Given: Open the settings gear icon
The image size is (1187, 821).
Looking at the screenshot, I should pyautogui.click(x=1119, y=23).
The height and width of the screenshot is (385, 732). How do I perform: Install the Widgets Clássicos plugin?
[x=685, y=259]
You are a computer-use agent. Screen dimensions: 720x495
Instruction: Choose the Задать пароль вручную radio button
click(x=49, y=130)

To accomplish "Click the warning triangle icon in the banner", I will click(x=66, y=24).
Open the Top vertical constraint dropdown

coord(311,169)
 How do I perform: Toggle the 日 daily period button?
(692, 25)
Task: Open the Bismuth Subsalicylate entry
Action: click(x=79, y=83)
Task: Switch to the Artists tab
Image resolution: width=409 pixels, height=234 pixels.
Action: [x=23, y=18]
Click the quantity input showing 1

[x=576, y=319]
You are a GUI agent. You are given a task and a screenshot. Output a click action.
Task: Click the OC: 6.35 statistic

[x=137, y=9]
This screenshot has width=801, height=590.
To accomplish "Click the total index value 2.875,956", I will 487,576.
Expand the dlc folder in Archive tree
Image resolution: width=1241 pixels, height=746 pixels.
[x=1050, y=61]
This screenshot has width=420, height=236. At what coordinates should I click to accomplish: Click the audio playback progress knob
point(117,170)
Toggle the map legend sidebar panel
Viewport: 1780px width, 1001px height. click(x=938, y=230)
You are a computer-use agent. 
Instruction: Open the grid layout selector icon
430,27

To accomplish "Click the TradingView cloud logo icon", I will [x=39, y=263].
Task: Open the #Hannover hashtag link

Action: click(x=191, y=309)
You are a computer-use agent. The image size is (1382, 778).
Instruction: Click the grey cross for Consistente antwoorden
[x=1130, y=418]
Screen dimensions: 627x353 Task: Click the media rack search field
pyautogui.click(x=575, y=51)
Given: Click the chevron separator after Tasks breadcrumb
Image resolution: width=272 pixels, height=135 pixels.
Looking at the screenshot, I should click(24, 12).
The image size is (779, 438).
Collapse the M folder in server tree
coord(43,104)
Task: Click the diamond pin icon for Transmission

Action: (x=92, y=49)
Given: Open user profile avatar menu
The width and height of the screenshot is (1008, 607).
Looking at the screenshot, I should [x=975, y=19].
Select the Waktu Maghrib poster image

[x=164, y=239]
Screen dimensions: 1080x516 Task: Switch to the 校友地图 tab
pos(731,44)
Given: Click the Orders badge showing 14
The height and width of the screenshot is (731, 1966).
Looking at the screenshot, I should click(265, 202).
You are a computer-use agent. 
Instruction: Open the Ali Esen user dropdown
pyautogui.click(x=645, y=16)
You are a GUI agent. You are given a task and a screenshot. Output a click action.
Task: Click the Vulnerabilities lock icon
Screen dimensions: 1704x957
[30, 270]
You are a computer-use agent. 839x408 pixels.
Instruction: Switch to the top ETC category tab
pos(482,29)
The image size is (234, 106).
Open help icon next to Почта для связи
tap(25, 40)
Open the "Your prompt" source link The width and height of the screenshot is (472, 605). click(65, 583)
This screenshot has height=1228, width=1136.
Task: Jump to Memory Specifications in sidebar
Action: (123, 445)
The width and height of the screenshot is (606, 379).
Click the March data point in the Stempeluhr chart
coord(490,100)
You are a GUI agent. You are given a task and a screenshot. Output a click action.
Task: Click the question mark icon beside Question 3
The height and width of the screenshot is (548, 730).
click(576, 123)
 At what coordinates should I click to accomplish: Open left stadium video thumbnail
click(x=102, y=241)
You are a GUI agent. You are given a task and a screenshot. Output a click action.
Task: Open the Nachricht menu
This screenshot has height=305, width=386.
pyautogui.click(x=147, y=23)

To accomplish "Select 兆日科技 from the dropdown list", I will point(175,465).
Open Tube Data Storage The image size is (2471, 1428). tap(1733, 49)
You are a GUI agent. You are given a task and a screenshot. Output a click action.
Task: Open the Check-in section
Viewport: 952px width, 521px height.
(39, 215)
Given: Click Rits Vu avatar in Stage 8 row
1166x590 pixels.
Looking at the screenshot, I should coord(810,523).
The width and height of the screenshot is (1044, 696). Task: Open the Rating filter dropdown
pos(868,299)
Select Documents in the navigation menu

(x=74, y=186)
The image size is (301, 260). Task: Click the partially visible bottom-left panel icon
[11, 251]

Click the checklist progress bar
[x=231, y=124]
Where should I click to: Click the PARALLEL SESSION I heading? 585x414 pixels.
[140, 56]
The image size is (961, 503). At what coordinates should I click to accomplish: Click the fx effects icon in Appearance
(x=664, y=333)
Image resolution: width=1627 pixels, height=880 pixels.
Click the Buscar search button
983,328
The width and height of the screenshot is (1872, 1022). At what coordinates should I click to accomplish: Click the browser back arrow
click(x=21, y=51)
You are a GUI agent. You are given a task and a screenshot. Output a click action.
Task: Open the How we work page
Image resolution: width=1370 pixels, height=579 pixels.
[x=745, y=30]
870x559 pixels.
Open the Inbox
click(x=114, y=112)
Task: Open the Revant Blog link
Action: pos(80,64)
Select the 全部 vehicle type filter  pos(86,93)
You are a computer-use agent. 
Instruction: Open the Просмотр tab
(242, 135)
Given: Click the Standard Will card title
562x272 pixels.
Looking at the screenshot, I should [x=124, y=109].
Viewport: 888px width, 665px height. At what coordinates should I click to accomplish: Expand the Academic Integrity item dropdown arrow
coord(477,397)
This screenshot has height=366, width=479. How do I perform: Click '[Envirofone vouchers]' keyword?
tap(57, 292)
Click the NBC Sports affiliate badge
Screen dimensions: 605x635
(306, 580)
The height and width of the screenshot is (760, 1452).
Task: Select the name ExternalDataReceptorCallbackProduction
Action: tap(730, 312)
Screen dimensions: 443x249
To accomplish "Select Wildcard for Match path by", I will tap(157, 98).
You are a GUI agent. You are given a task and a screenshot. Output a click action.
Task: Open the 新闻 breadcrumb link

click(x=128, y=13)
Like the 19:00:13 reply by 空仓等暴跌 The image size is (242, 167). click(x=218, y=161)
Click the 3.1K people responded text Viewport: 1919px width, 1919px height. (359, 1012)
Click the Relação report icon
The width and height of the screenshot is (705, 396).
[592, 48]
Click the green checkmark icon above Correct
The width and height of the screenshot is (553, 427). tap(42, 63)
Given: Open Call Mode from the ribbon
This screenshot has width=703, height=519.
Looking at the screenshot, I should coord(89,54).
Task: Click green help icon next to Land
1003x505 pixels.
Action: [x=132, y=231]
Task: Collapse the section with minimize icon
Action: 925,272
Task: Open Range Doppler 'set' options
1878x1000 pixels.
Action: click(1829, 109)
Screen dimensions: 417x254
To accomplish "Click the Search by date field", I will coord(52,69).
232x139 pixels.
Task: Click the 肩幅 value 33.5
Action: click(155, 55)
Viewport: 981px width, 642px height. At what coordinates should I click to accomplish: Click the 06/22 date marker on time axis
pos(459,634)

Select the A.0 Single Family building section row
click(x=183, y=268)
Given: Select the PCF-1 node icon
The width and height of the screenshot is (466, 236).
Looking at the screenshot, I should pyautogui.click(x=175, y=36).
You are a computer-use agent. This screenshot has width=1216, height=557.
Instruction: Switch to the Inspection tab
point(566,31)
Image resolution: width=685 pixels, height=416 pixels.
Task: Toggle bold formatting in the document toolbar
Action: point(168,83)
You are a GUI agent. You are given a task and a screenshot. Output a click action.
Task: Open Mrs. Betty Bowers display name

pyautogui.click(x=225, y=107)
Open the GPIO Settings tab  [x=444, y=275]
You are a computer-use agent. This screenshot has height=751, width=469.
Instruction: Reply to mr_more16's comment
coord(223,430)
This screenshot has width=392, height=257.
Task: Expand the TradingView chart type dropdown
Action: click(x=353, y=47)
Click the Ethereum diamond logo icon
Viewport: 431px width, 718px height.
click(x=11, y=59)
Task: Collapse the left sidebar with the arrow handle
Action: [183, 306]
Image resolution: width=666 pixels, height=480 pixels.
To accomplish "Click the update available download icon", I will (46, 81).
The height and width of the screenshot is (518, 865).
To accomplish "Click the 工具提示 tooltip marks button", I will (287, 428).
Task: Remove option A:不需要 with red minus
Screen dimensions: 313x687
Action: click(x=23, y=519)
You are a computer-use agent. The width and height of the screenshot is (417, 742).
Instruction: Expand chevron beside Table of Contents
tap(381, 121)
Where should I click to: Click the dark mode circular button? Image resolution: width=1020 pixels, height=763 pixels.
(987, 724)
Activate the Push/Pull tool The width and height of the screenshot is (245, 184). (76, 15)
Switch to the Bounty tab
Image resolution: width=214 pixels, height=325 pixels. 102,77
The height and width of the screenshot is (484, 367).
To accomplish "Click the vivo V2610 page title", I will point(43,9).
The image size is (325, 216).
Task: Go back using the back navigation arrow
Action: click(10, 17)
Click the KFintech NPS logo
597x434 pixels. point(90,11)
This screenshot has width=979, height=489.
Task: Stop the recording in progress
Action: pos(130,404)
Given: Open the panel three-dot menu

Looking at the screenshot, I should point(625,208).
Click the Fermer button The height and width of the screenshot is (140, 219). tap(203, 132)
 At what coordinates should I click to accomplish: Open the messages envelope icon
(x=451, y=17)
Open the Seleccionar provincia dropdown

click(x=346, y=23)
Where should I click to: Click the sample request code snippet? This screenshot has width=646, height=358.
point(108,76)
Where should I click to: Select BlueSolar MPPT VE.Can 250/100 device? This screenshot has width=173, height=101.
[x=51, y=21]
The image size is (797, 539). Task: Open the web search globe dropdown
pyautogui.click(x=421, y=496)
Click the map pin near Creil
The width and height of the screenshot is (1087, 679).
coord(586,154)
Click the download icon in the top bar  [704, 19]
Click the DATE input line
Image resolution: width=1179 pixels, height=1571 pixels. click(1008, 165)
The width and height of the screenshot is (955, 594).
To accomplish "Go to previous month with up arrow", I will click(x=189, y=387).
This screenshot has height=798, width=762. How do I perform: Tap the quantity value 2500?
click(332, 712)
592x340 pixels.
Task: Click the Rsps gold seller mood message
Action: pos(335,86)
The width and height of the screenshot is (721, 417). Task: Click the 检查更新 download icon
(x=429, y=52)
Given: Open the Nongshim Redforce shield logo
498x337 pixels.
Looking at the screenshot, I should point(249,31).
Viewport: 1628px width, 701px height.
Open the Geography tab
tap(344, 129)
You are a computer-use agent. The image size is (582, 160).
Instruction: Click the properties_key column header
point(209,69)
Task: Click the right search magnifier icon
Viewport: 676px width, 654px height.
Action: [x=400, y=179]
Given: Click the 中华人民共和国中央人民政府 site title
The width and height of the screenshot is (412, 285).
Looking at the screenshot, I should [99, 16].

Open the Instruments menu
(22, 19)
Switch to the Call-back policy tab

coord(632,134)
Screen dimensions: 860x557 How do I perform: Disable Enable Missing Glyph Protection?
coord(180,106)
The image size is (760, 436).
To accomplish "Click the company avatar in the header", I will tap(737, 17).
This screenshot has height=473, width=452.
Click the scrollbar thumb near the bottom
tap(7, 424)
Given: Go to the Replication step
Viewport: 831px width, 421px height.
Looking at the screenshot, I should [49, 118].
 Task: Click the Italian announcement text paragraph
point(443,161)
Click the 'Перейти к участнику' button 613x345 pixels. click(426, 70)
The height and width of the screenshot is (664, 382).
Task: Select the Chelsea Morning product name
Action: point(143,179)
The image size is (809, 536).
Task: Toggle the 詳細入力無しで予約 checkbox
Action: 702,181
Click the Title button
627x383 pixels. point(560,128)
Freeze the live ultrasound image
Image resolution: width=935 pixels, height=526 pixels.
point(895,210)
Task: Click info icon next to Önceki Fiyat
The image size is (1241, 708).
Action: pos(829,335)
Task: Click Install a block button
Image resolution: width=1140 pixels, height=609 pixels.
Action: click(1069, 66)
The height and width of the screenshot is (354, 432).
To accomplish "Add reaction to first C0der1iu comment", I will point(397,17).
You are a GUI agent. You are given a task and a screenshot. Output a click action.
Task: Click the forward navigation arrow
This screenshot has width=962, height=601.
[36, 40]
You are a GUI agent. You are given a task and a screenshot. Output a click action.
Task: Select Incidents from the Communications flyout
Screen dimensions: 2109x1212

+++++

● **OBJETIVO DO EXERCÍCIO**: Pode passar para um CSV de duas colunas, "texto" e "resposta", as linhas que vão do início até a linha que contém "[x=685, y=259]"? Cada linha do CSV deve ter um texto e a resposta dele, cada um num campo entre aspas e com as quebras de linha trocadas por espaços.

● **RESPOSTA CORRETA**:
texto,resposta
"Given: Open the settings gear icon The image size is (1187, 821).","Looking at the screenshot, I should pyautogui.click(x=1119, y=23)."
"The height and width of the screenshot is (385, 732). How do I perform: Install the Widgets Clássicos plugin?","[x=685, y=259]"